- _What is needed_: Print the lines from the one containing "You are a GUI" through the end of the listing below, exactly as written. Any pictures stay out.
_ _ _
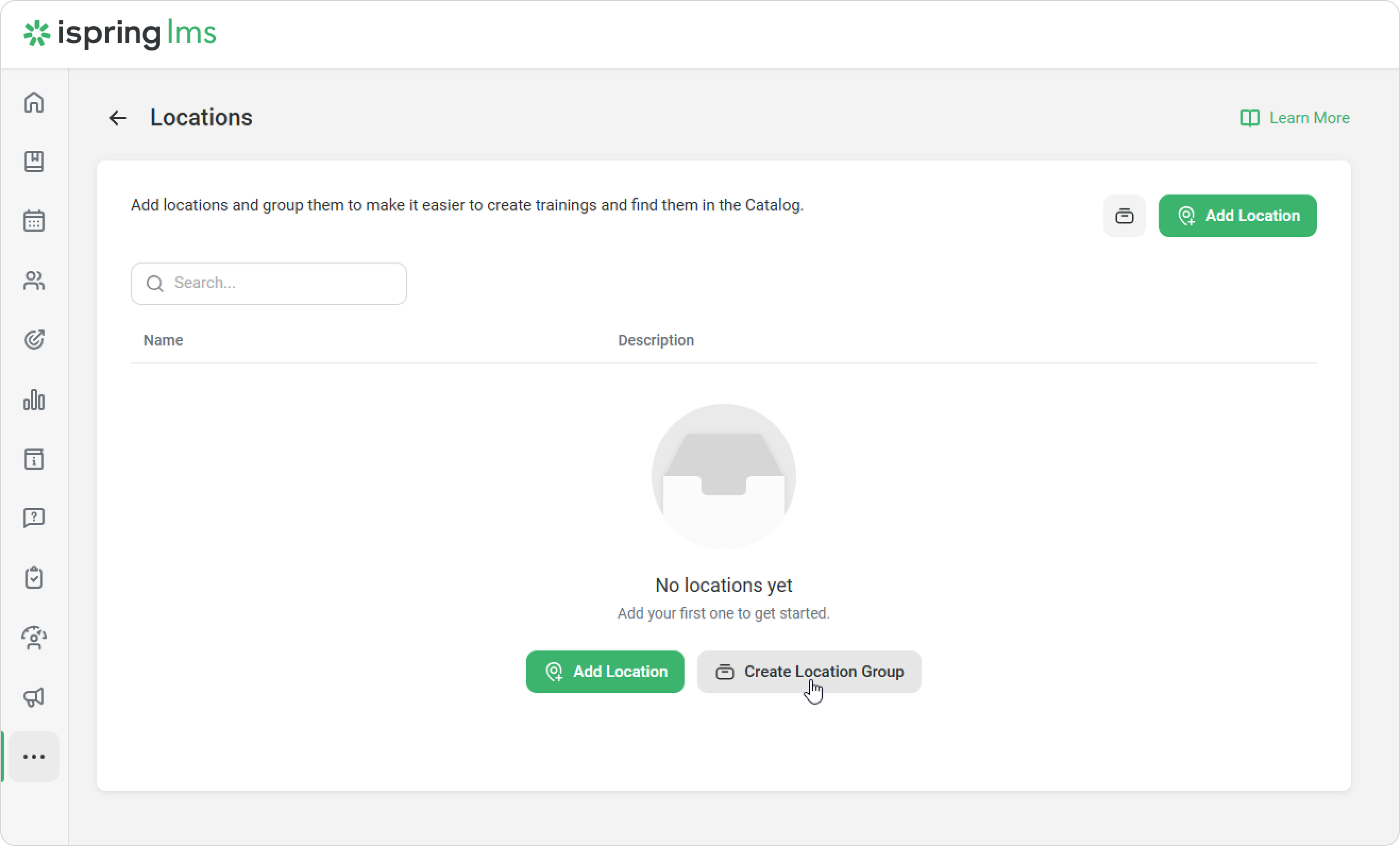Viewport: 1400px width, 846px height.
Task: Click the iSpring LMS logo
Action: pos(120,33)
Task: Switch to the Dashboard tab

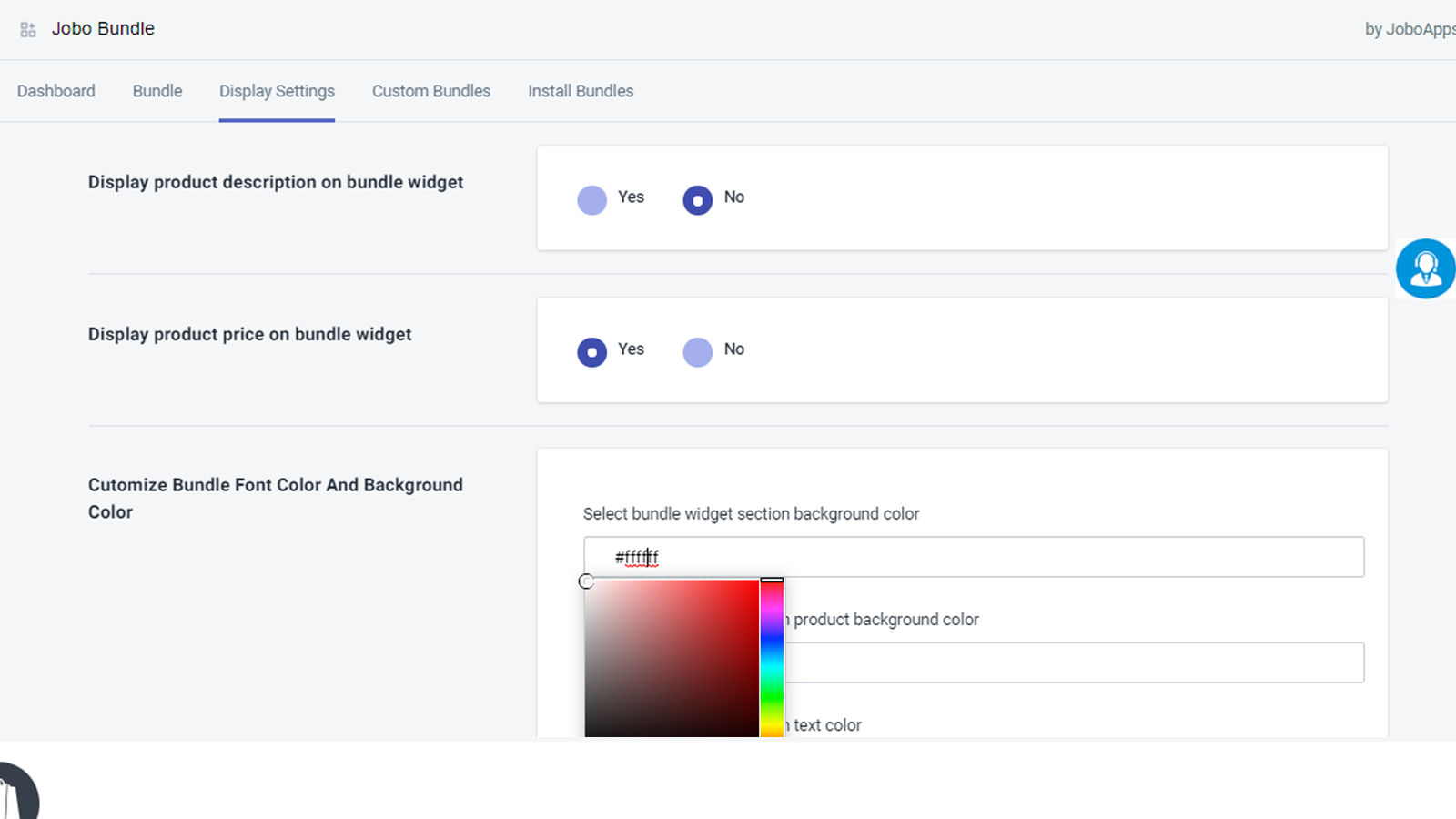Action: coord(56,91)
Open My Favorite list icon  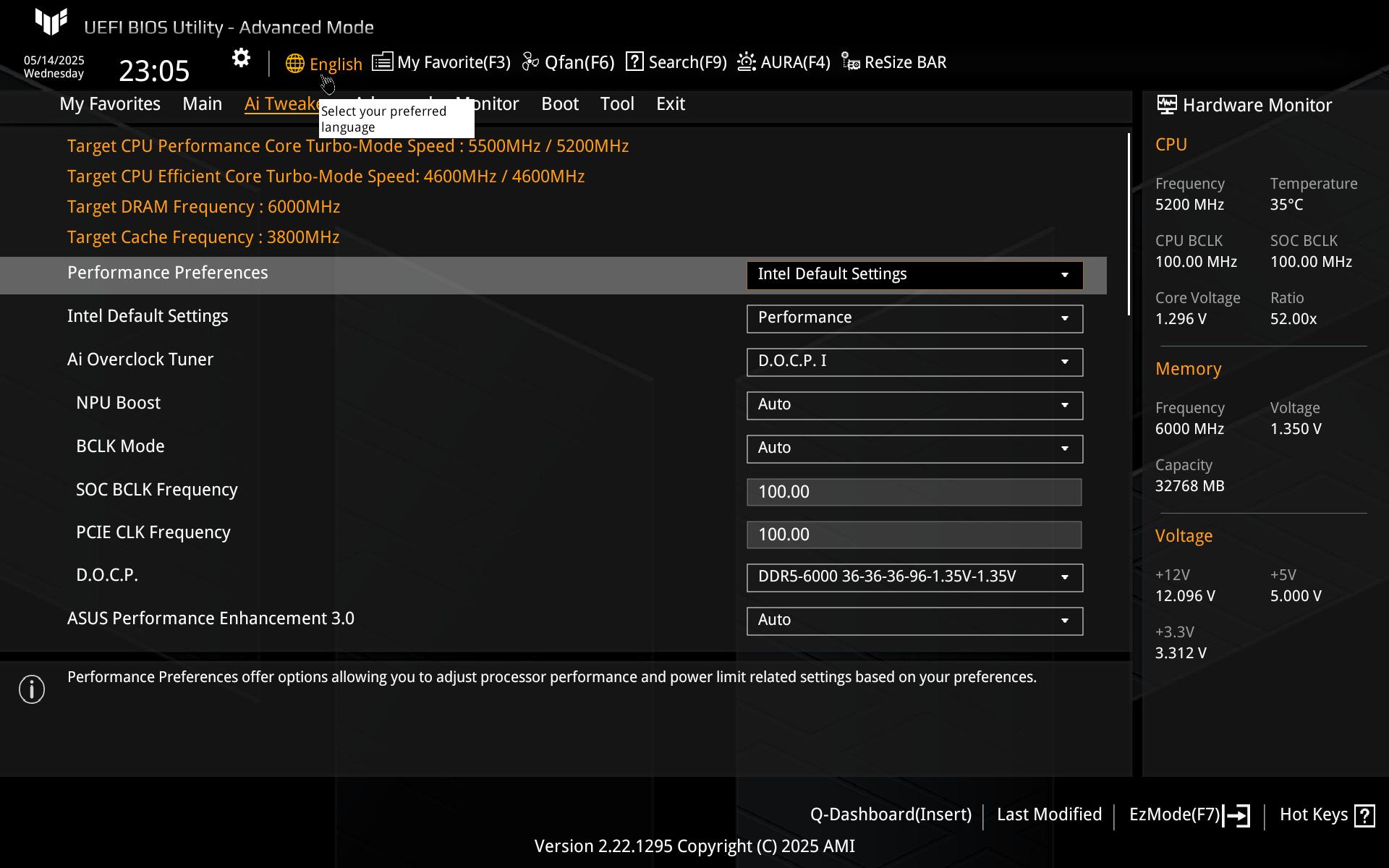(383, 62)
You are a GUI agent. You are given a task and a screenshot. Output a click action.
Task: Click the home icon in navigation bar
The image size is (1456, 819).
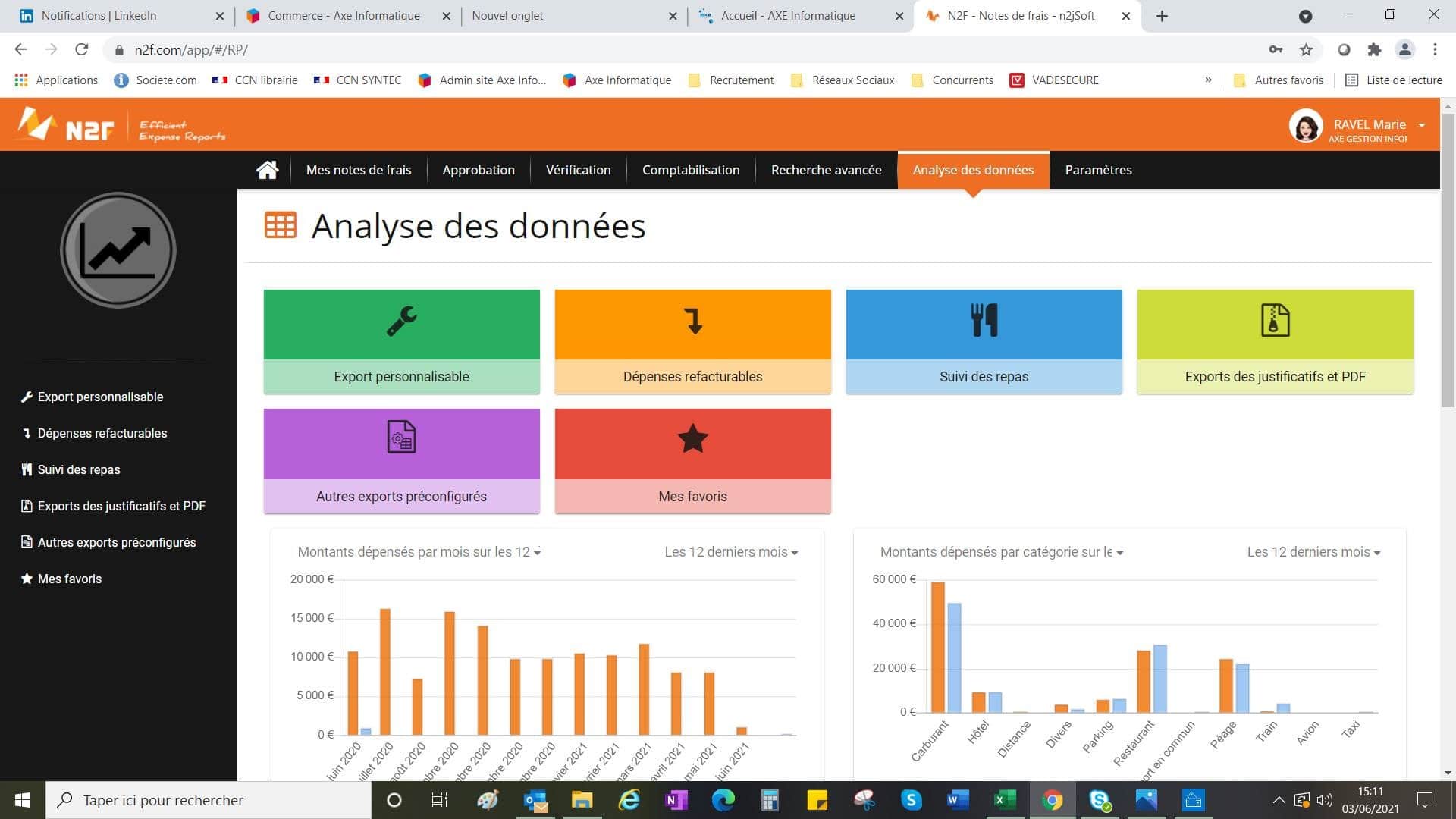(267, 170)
_ _ _
- _Written response_:
You are a GUI agent. You are given a task and a screenshot. Output a click action.
Task: Click the home icon in navigation bar
The image size is (1456, 819).
(267, 170)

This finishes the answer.